▶ _Text_:
★ ★ ★ ★ ★ ★ ★

[Bese-devel] performance

Marco Baringer mb at bese.it
Fri Nov 25 19:16:33 UTC 2005


Alex Mizrahi <alex.mizrahi at gmail.com> writes:

> as i remember php has about 0% overhead for such things, comparing to
> static library. but it degrades when some library is used -- it has to
> parse source code of libraries on each access, also interpreter is
> slow..

let's pretend for a second that someone managers to create an honest
benchmark comparing ucw to other frameworks. i'd bet my left pinky
that ucw will lose said benchmark, so if my lef pinky is worth
anything we've just proven that ucw loses the benchmark and needs to
be optimized, and we didn't even need to write the benchmark! :)

ucw does a lot of stuff, and not everything is always needed. why not
concentrate on creating ways to turn certain featuers of ucw off when
you don't need them (or better: have the features turn themselves on
automatically when you use them).

★ ★ ★ ★ ★ ★ ★

▶ _Records_:
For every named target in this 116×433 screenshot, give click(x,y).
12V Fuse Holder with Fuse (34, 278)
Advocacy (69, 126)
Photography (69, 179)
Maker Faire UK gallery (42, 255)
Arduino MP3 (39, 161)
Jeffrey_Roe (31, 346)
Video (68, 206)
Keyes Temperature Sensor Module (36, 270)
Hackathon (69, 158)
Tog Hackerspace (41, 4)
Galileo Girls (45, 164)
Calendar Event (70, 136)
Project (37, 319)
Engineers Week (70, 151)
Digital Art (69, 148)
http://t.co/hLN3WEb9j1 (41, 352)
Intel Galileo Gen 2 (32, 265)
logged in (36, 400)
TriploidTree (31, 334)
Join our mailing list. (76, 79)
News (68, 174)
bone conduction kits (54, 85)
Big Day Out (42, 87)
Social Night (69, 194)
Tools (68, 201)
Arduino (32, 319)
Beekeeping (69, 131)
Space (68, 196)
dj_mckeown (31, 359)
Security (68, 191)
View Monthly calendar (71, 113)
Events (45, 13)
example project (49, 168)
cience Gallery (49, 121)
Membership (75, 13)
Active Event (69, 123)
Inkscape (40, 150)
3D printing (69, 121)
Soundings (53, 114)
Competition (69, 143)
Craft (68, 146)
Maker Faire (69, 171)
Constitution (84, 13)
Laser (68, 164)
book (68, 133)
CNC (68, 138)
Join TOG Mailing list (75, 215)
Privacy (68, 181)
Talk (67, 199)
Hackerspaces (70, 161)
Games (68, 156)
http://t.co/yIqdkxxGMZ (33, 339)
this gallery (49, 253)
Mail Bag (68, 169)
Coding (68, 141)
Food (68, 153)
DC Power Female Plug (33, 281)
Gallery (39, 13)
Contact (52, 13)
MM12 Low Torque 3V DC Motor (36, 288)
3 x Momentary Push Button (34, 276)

★ ★ ★ ★ ★ ★ ★

From the mailing-list message about performance, list the weaknesses of php that the quoted passage gives. The entries have nothing to do with the text.

- It degrades when some library is used.
- It has to parse the source code of libraries on each access.
- Its interpreter is slow.